L'ONCOPLASTIE mammaire deviendra-t-elle une technique de référence dans la prise en charge des cancers du sein dans un proche avenir ? «Cette nouvelle technique chirurgicale, fruit d'une collaboration entre chirurgiens oncologiques et plasticiens, intègre d'emblée l'incision cutanée, la résection glandulaire réglée, le remodelage du sein et le repositionnement aréolaire», explique au « Quotidien » le Pr Philippe Rouanet (Montpellier). Elle est actuellement proposée sur des tumeurs de taille limitée lorsque le risque de mastectomie est important : tumeur multifocale, cancer intracanalaire localisé ou diffus, cancer invasif à composante intracanalaire extensive ou sans composante intracanalaire et cancer invasif localement évolué.
Cancers de moins de 3 cm.
Des essais préliminaires prospectifs randomisés avaient déjà prouvé l'intérêt de cette technique conservatrice sur des cancers insitu et des cancers infiltrants de moins de 3 cm. Pour que les objectifs carcinologiques du traitement soient respectés, il est indispensable de réaliser une exérèse macroscopique de la tumeur avec résection en marges saines. Pour répondre à la question des indications chirurgicales, l'équipe du Pr Rouanet a mis en place une étude pilote sur une série de 133 patientes consécutives, prises en charge au CRLC Val-d'Aurelle de Montpellier entre 2001 et 2007. L'âge moyen des femmes s'établissait à 51 ans, leur tour de poitrine était de 95 cm. Au moment du diagnostic, 40 % des femmes étaient classées T0 ; 17 % T1 ; 30 % T2 et 13 % T3. La taille moyenne de la tumeur était de 21,5 mm (de 2 à 55 mm) et 40 % d'entre elles correspondaient à des carcinomes intracanalaires. En moyenne, quatre femmes sur dix avaient été traitées par chimiothérapie en préopératoire.

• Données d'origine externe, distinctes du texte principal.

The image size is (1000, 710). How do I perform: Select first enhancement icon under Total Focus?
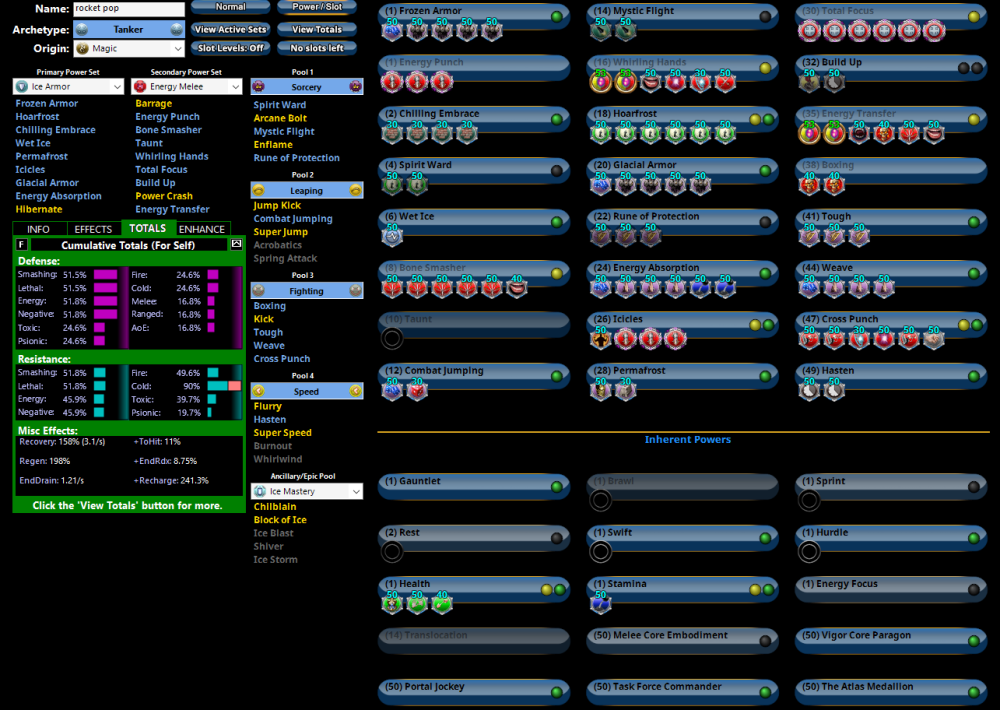pyautogui.click(x=808, y=31)
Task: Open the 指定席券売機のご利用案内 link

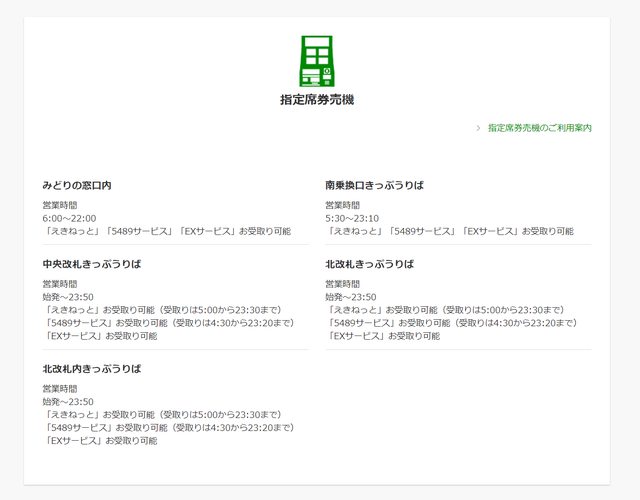Action: click(539, 128)
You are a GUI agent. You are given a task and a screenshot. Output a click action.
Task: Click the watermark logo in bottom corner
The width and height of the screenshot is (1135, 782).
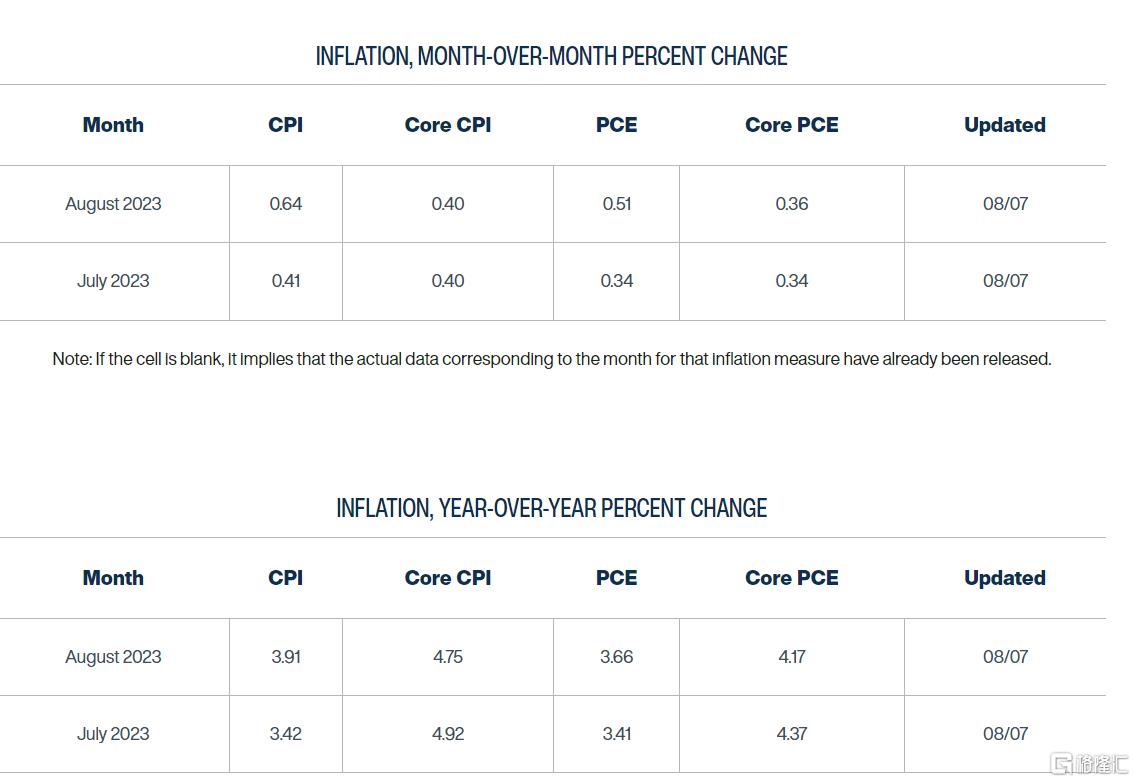pos(1089,764)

L'intervention avait consisté en une oncoplastie mammaire pure pour 54 % des femmes, les autres avaient bénéficié de gestes associés tels qu'un curage ganglionnaire. Les pièces opératoires pesaient en moyenne 160 g (de 40 à 490 g) et la durée moyenne des interventions s'établissait à 84 minutes. Plus de 82 % des résections ont eu lieu en marge saine, dont 45 avec une marge de plus de 3 mm. Les patientes ont été hospitalisées 3,8 jours et la plupart d'entre elles ont aussi été traitées par radiothérapie. Une femme sur cinq a dû être réopérée : deux pour complications et les autres en raison de marges thérapeutiques insuffisantes. La seconde intervention consistait généralement en une mastectomie totale (16 femmes), six tumorectomies et deux nouvelles oncoplasties mammaires ont aussi été pratiquées.
Après un suivi moyen de 33 mois, deux femmes sont décédées de leur pathologie carcinologique, cinq ont présenté des récidives locales et douze ont dû être traitées pour des métastases. Dans le sous-groupe des femmes qui avaient subi une chimiothérapie d'induction, les tumeurs mesuraient en moyenne 33 mm, elles pesaient 173 g, 78 % des interventions ont été réalisées en marges saines et seulement 12 % des patientes ont dû être réopérées.
Évaluation du ressenti esthétique.
L'équipe a ensuite réalisé une évaluation par téléphone du ressenti esthétique des patientes à distance de l'intervention et des traitements complémentaires par radiothérapie. Globalement, 70 % d'entre elles considéraient que le résultat esthétique était favorable et seulement 13 % considéraient que l'intervention était un échec du point de vue esthétique. Elles étaient néanmoins 38 % à souhaiter une nouvelle intervention plastique sur le sein déjà opéré. Près de la moitié des patientes se plaignaient du manque d'information avant l'intervention et, en particulier, trouvaient que le risque de réintervention en cas de marges non saines n'avait pas été assez exposé. Enfin, si 75 % d'entre elles n'avaient pas d'appréhension précise à avoir conservé leur sein, elles étaient quand même 60 % à se poser des questions sur le suivi oncologique.
D'après un entretien avec le Pr Philippe Rouanet, chirurgien oncologique au CRLC Val-d'Aurelle à Montpellier.